The Vatican statement is focused narrowly on blessing ceremonies, what it categorizes as ‘a sacramental,’ not a sacrament. The difference, spelled out awkwardly in the document, is that sacramentals point to the sacrament, so these too have to be nixed for same-sex couples. If a same-sex union were to be blessed—that is, prayed for and with, heaven forfend—it might occur to the people blessed that they were somehow, however remotely, like heterosexual people who marry. They might even get the notion that they could marry! So in this stroke of theological genius, the Vatican is foreclosing that option before it even arises by stopping the sacramental, the blessing, ahead of the sacrament, the marriage. Alas, it is too late.
Earth to Rome: lots of communities are already celebrating both same-sex blessings and same-sex weddings, indeed even calling them Catholic marriages, naming them as sacraments because they are.
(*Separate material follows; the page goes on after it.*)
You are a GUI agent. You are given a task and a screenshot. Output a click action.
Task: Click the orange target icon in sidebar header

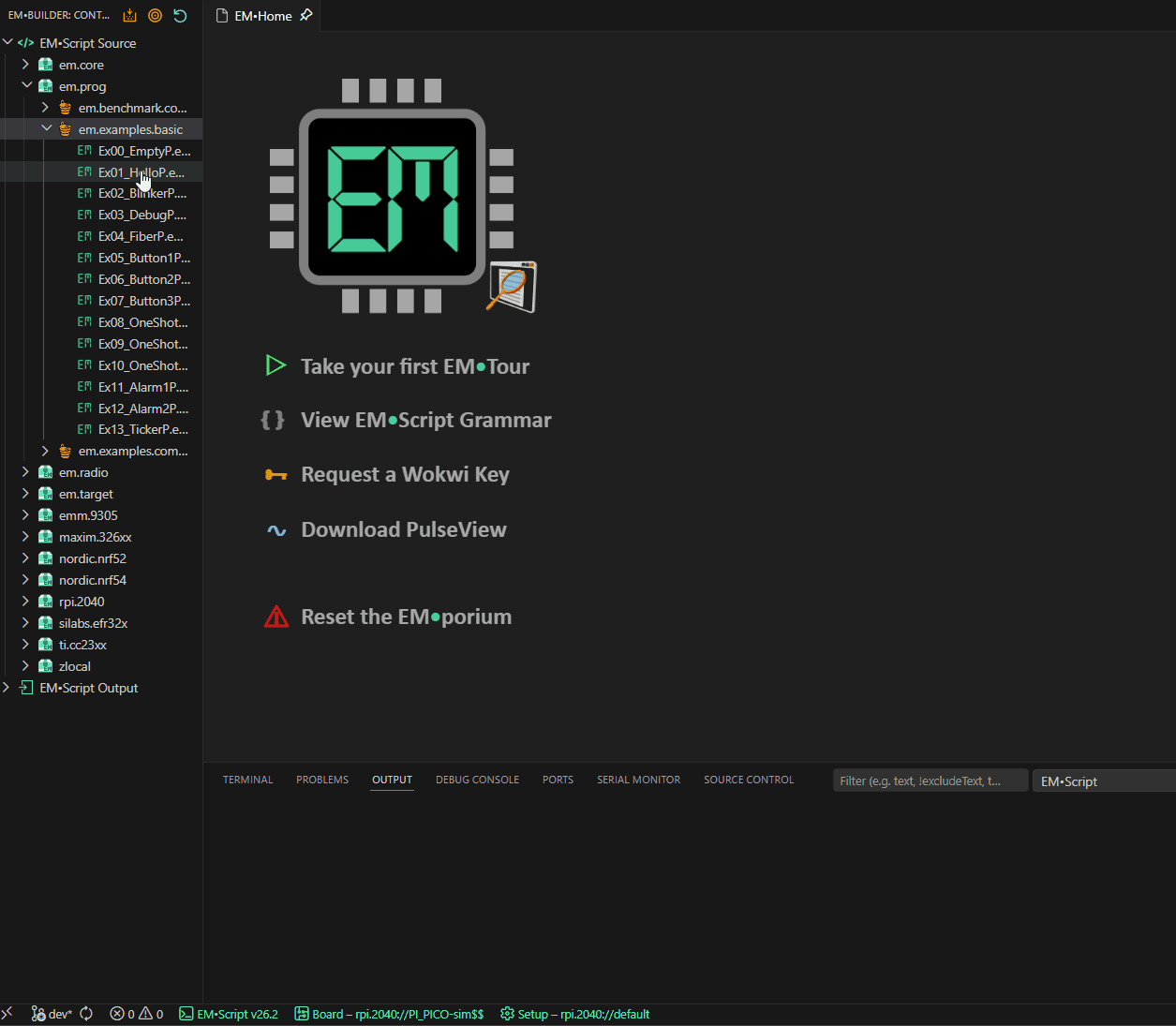pyautogui.click(x=156, y=16)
According to contemporary Catholic definitions, a sacrament is an occasion when a community lifts an everyday human experience to public expression because it is holy. For example, a baby does not ‘become’ Christian through the Sacrament of Baptism. The fact of their being part of a Christian community is highlighted in the baptismal ceremony (i.e., sacrament) for everyone to affirm and embrace.
Likewise, with ordination. Magic words spoken by a bishop do not a priest make. The ordinand’s demonstrated commitment to ministry is recognized and affirmed in the Sacrament of Ordination. That is why in Catholic teaching, the ministers of the Sacrament of Marriage are the people who make a covenant with one another, not the priest who is a witness along with the rest of the community called church. As was true in the civil arena, it is a short step from heterosexual marriage to same-sex marriage in religion.
So the Vatican’s ethical contortions in this document are all the more pitiful. It claims that the church can bless “individual persons with homosexual inclinations” who live according to the Church’s teachings, i.e., a celibate existence. But should such persons find love, happiness, companionship, energy to create family and spark community, should it occur to such persons and their loved ones that their lives are healthy, good, natural, holy, and worthy of celebration and encouragement, the answer, to quote this dubious document, is “Negative.” Happily, the Roman Catholic institutional Church is only a small and shrinking part of a much broader Catholic community that has more common sense and ethical savvy. Catholic people are far more generous in their thinking and blessing than many Vatican officials.
Meanwhile, it’s heartening to know that on the strength of this document, people, including some priests and deacons, are jumping out of the woodwork to offer their pastoral services to bless same-sex couples. Thanks to the media coverage of this “doubt,” ministerial resources offered by groups like DignityUSA, New Ways Ministry, and the Global Network of Rainbow Catholics are getting broader attention. Some other Christian denominations around the world are making clear that they will bless Catholics whether the Catholic Church does or not.
My guess is that there may be some good queer people in the Vatican at work on this. They know that when the institution publishes such an egregious statement that claims that God “does not and cannot bless sin,” despite the many and varied same-sex couples who live exemplary lives, there is bound to be hearty rejection, a lack of reception as it’s called theologically. Like the ban on birth control before it, that which is not received lays the groundwork for future normative Catholic practice. So shall it be for Catholic same-sex unions, marriages, weddings, even divorces. The Vatican doth doubt too much.